** PROVIDED DATA follows **

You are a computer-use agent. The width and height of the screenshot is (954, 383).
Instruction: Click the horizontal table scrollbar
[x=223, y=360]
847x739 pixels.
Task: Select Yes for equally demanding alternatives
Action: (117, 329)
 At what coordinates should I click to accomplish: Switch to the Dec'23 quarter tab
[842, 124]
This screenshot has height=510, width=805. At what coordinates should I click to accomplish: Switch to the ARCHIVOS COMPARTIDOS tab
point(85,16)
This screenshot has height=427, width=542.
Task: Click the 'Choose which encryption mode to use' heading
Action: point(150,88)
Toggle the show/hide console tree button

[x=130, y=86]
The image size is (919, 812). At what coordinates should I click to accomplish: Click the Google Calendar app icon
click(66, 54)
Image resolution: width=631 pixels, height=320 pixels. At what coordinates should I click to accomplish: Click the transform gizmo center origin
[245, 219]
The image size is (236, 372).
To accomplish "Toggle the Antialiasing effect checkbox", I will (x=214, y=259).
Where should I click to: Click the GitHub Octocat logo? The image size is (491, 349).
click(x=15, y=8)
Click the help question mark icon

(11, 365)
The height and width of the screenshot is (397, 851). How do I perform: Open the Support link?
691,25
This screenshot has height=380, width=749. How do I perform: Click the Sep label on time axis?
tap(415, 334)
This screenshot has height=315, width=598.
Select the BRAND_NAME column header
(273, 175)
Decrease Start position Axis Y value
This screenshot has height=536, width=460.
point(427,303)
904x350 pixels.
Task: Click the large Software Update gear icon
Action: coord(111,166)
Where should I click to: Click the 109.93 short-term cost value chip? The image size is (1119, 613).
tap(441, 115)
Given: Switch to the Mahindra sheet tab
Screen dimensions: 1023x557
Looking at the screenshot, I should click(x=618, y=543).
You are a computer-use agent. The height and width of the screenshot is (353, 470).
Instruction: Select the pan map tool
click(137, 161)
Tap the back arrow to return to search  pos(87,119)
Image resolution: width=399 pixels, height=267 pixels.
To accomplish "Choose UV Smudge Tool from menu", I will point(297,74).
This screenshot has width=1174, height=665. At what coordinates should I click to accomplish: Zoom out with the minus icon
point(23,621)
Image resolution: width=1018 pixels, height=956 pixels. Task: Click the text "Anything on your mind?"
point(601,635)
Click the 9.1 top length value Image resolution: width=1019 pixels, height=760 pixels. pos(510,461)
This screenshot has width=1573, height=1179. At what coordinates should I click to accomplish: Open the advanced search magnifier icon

** End of PROVIDED DATA **

## AIM OF THE EXERCISE
Write the data out once more. Keep every word the same.

## SOLUTION FOR THIS EXERCISE
You are a computer-use agent. The width and height of the screenshot is (954, 383).
Instruction: Click the horizontal table scrollbar
[x=223, y=360]
847x739 pixels.
Task: Select Yes for equally demanding alternatives
Action: (117, 329)
 At what coordinates should I click to accomplish: Switch to the Dec'23 quarter tab
[842, 124]
This screenshot has height=510, width=805. At what coordinates should I click to accomplish: Switch to the ARCHIVOS COMPARTIDOS tab
point(85,16)
This screenshot has height=427, width=542.
Task: Click the 'Choose which encryption mode to use' heading
Action: point(150,88)
Toggle the show/hide console tree button

[x=130, y=86]
The image size is (919, 812). At what coordinates should I click to accomplish: Click the Google Calendar app icon
click(66, 54)
Image resolution: width=631 pixels, height=320 pixels. At what coordinates should I click to accomplish: Click the transform gizmo center origin
[245, 219]
The image size is (236, 372).
To accomplish "Toggle the Antialiasing effect checkbox", I will (x=214, y=259).
Where should I click to: Click the GitHub Octocat logo? The image size is (491, 349).
click(x=15, y=8)
Click the help question mark icon

(11, 365)
The height and width of the screenshot is (397, 851). How do I perform: Open the Support link?
691,25
This screenshot has height=380, width=749. How do I perform: Click the Sep label on time axis?
tap(415, 334)
This screenshot has height=315, width=598.
Select the BRAND_NAME column header
(273, 175)
Decrease Start position Axis Y value
This screenshot has height=536, width=460.
point(427,303)
904x350 pixels.
Task: Click the large Software Update gear icon
Action: coord(111,166)
Where should I click to: Click the 109.93 short-term cost value chip? The image size is (1119, 613).
tap(441, 115)
Given: Switch to the Mahindra sheet tab
Screen dimensions: 1023x557
Looking at the screenshot, I should click(x=618, y=543).
You are a computer-use agent. The height and width of the screenshot is (353, 470).
Instruction: Select the pan map tool
click(137, 161)
Tap the back arrow to return to search  pos(87,119)
Image resolution: width=399 pixels, height=267 pixels.
To accomplish "Choose UV Smudge Tool from menu", I will point(297,74).
This screenshot has width=1174, height=665. At what coordinates should I click to accomplish: Zoom out with the minus icon
point(23,621)
Image resolution: width=1018 pixels, height=956 pixels. Task: Click the text "Anything on your mind?"
point(601,635)
Click the 9.1 top length value Image resolution: width=1019 pixels, height=760 pixels. pos(510,461)
This screenshot has width=1573, height=1179. At what coordinates should I click to accomplish: Open the advanced search magnifier icon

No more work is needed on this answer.